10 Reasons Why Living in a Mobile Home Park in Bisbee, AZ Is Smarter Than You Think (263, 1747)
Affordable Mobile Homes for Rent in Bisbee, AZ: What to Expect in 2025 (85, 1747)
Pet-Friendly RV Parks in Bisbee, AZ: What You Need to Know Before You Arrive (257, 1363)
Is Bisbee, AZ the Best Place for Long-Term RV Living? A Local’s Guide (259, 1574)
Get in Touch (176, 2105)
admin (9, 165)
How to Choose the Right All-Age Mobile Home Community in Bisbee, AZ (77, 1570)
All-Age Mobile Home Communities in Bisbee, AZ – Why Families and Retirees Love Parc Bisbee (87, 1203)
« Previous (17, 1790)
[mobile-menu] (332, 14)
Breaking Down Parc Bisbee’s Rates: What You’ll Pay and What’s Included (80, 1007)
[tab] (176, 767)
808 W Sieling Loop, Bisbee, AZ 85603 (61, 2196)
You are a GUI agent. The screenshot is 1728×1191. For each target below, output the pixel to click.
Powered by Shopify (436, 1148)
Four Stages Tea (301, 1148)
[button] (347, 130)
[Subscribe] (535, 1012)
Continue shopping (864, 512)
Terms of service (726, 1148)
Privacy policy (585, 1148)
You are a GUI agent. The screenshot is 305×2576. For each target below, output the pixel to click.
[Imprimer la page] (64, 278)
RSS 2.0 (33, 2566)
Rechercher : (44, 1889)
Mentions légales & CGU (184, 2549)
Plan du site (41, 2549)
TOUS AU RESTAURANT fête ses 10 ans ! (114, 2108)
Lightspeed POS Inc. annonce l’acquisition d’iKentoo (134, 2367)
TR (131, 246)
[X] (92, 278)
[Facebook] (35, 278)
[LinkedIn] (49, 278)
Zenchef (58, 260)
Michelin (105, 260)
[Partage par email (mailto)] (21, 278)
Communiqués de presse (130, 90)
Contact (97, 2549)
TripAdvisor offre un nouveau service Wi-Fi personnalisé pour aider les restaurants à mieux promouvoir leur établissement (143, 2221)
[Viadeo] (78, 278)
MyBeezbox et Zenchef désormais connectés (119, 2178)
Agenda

——

TASK —
Reproduce verbatim only the segment of the listing bounded by the line containing "[X] (92, 278)" and the line containing "Contact (97, 2549)", with both boundary lines included.

ANSWER TO THE EXERCISE —
[X] (92, 278)
[Facebook] (35, 278)
[LinkedIn] (49, 278)
Zenchef (58, 260)
Michelin (105, 260)
[Partage par email (mailto)] (21, 278)
Communiqués de presse (130, 90)
Contact (97, 2549)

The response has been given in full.